I think the closest way to approach to this question is using Dijkstra's algorithm to find the shortest path, however, since we don't know which road is impassable and which road is passable, Dijkstra's algorithm seems inappropriate for this question. So, is there any other algorithm that able to check the condition of each edge and find the shortest path? Sorry about my logic, I don't understand this question very well, any response or hints will help, thanks.

Could someone explain how my question is similar to Shortest path between two vertices when exactly one edge weight can be reduced by 50%?

Answer 1

Let's call the given graph G(V, E), where E can be split into D + F, where D represents the passable and F the impassible roads.

As suggested in comments, duplicate the graph, so you have G(V,D) and G'(V',D'). For any given vertex u ∈ V, there is a "copy" vertex u' ∈ V'. And so there is also an s' and a t'. We do not include F or F' at this point.

Then define a set of edges F° as (u,v'), for each edge (u,v) ∈ F. So these edges in F° are passable connections from V to V' -- in that direction only.

Let's call this new graph, G°(V°, E°), where V° = V + V', E° = D + D' + F°, and F° as defined in the previous paragraph.

Now solve the problem of going from s to {t, t'} in G°. As there are no edges from V' to V, a solution path ending in t' will only use one edge (u,v') from F°. Note that if t is reached via a shorter path than t', this means that no edge from F° is used (no impassable road needs to be plowed).

The problem of finding the shortest path between s and {t, t'} in G° is now a standard problem that can be solved with Dijkstra's algorithm. One additional thing is needed: For each visited w' ∈ V', the edge (u,v') from F° -- that was crossed to get there -- needs to be logged. This information should just get passed on to the next vertex that the algorithm visits, so that when t' is finally found, the answer can be given immediately, i.e. that edge (u,v').
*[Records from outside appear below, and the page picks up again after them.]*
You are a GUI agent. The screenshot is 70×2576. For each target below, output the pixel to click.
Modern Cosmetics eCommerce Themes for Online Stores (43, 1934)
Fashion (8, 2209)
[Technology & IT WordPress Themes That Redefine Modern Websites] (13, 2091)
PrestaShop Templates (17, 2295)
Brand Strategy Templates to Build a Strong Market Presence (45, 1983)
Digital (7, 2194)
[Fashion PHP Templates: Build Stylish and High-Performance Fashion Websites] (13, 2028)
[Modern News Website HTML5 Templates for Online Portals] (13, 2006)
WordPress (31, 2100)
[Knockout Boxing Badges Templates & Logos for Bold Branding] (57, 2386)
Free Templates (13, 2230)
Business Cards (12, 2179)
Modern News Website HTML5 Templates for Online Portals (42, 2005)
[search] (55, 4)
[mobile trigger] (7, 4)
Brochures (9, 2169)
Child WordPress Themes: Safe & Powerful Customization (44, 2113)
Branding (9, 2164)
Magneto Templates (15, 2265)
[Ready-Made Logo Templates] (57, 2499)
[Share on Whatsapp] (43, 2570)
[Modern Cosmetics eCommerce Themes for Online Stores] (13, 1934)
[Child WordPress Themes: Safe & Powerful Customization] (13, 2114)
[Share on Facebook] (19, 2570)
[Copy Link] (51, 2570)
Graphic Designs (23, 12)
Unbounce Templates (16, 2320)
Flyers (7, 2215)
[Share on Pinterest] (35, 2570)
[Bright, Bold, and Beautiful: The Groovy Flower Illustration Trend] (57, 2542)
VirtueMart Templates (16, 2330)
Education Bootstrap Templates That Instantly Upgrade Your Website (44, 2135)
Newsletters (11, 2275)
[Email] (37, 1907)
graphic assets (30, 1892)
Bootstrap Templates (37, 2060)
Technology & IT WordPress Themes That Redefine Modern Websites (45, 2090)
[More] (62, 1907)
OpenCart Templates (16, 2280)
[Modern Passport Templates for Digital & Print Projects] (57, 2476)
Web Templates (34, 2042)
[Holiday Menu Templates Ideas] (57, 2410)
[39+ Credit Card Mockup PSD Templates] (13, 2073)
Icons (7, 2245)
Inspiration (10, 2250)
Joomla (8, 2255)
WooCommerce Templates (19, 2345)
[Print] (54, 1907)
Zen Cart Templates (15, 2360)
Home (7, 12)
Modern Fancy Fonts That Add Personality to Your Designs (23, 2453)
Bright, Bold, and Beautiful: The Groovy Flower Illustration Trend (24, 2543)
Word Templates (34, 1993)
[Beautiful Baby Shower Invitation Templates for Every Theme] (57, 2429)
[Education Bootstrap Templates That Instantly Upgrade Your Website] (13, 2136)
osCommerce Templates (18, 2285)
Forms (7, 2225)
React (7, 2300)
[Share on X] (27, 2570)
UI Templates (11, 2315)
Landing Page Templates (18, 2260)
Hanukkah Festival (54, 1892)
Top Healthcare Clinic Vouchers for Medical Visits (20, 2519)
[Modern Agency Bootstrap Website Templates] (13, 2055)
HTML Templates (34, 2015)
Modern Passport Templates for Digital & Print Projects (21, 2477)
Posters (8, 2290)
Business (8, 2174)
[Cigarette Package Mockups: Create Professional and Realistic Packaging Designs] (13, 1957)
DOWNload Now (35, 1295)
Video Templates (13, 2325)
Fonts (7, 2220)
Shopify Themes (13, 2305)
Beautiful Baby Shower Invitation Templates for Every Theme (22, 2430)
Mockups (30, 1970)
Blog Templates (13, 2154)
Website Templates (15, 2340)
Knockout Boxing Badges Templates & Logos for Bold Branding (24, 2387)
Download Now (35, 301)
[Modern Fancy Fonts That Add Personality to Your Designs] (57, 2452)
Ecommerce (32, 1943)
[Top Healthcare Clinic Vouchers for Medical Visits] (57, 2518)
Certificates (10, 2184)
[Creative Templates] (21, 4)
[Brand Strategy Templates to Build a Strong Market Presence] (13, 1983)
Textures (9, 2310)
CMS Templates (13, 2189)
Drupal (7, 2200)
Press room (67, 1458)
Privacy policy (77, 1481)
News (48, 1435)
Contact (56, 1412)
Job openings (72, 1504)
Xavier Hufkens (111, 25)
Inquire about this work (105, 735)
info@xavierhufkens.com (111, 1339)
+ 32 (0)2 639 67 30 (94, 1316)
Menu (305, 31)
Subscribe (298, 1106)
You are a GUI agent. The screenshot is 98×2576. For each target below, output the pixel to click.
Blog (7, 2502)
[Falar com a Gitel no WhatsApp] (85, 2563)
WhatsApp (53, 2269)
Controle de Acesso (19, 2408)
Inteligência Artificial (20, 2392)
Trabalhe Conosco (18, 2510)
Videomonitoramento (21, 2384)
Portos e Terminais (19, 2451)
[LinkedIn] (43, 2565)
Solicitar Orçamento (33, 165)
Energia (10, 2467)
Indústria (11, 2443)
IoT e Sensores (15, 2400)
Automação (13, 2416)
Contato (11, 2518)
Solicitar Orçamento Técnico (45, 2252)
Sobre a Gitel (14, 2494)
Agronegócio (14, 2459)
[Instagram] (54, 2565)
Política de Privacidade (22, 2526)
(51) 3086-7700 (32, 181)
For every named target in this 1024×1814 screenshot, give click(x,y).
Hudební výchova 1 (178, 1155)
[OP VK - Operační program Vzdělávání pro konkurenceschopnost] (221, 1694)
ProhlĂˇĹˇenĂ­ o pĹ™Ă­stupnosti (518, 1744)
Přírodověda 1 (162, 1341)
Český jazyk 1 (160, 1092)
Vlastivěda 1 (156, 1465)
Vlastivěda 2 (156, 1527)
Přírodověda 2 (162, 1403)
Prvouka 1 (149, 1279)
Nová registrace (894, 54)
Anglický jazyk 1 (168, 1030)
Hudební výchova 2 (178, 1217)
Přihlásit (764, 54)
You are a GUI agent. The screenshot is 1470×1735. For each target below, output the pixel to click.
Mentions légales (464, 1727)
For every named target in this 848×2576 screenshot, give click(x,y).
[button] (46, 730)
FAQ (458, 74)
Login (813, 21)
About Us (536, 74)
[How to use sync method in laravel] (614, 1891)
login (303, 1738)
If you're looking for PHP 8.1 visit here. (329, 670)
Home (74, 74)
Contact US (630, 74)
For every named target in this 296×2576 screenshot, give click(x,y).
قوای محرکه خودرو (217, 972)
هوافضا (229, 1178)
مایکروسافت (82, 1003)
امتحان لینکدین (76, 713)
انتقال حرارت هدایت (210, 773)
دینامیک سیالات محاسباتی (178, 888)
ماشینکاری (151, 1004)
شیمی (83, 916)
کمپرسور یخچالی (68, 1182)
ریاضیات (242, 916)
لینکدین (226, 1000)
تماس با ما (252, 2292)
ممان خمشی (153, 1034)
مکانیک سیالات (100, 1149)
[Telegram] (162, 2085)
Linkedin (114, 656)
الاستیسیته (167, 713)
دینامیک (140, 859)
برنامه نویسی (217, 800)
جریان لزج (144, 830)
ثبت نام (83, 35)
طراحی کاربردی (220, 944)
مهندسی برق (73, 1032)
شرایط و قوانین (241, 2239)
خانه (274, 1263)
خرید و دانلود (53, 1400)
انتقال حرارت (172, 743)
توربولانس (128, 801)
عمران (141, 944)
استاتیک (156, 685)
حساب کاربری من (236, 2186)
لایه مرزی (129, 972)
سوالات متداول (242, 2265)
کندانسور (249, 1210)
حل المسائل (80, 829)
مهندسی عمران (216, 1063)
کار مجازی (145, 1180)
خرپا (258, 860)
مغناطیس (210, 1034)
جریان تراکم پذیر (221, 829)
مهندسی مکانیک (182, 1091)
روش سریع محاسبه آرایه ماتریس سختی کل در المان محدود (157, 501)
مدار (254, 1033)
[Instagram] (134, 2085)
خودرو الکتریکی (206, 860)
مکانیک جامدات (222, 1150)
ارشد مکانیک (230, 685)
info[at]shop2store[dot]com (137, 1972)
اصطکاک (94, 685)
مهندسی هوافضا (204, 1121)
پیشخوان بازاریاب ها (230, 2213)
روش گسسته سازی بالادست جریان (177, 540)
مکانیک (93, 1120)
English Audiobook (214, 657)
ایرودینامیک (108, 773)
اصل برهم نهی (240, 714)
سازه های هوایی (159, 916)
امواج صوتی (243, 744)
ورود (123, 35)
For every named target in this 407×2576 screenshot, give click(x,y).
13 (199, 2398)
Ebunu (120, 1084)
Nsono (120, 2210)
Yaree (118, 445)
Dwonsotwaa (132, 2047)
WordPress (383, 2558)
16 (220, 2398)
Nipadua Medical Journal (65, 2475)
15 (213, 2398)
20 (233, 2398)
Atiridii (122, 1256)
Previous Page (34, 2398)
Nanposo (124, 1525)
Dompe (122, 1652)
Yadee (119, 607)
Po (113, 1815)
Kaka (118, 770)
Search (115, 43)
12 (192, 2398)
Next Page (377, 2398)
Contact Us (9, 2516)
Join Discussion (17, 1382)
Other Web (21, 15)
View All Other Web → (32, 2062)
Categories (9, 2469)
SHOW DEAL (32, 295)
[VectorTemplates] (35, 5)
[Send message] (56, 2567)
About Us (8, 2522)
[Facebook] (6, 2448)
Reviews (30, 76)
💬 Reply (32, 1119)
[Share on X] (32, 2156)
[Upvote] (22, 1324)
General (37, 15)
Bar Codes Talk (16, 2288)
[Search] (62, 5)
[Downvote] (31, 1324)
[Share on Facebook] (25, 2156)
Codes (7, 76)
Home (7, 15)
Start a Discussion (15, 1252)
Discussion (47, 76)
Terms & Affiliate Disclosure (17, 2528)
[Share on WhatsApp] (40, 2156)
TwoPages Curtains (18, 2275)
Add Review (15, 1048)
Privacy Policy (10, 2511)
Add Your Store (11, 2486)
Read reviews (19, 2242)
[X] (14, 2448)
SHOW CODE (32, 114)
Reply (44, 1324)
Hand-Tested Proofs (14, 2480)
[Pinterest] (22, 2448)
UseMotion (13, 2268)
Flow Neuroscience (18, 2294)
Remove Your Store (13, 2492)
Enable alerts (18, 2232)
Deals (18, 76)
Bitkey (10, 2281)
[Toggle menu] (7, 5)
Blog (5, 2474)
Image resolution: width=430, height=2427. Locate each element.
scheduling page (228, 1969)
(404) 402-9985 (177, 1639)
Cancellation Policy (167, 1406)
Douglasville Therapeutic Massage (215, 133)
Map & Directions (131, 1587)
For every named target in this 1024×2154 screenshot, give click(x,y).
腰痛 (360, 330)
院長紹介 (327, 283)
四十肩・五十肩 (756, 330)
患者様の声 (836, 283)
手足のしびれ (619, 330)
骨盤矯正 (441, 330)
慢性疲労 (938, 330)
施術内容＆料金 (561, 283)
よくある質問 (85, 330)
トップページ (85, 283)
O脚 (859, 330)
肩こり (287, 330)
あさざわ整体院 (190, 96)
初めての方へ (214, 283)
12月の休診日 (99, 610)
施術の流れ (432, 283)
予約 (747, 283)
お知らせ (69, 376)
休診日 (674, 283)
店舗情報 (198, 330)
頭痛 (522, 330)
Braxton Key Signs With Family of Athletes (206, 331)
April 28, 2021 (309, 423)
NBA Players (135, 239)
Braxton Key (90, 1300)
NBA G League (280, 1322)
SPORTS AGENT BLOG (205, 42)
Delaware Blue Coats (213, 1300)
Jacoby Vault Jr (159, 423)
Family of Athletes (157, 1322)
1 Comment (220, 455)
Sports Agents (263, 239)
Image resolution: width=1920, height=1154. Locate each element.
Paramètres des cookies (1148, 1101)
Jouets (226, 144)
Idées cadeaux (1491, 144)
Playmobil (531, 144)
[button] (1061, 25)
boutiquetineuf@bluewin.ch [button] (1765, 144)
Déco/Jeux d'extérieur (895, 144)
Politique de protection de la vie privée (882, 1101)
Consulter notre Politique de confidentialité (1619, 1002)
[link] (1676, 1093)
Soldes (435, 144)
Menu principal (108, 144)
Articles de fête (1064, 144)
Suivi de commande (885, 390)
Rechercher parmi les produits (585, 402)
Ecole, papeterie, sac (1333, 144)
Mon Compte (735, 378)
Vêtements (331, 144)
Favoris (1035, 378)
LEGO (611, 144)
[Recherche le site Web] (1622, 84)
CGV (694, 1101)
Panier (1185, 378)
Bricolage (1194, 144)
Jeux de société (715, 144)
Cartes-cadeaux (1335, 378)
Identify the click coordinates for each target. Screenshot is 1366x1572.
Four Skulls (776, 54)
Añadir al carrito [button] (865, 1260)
The number of edges visited in this algorithm is at most |E°| = |D + D' + F°| ≤ 2|E| = O(|E|). The algorithm visits every edge only once, so the time complexity is O(|E|).

Answer 2

You can try to approach this question as follows:

You can maintain an array dist[n][2], where n is the number of vertices. where

dist[i][0] represents shortest time needed to travel to reach i without clearing any road that has snow on it

dist[i][1] represents shortest time needed to travel to reach i by clearing one road from source to i that has snow on it.

Now the data structure that can be used to solve this is queue. The algorithm is mentioned below.

1. Insert your source vertex into the queue and mark it as zero.          //marking 0 helps us to know that no roads has been cleared yet.
2. Do while queue is not empty
    2.1 Pop element from queue. Let it be x.
    2.2 For all the vertices i connected to x
        dist_without_clearing = dist[x][0] + cxi
        dist_with_clearing = dist[x][1] + cxi
        dist_with_clearing = min(dist_with_clearing,dist[x][0] + cxi)    // here only the roads that are covered with snow needs to be considered.
        if(dist_without_clearing < dist[i][0]) 
            insert(i,0) in queue
            dist[i][0] := dist_without_clearing
        endif
        if(dist_with_clearing < dist[i][1])
            insert(i,1) in queue.
            dist[i][1] := dist_with_clearing
        endif
3. Return min(dist[destination][0], dist[destination][1]) as your answer.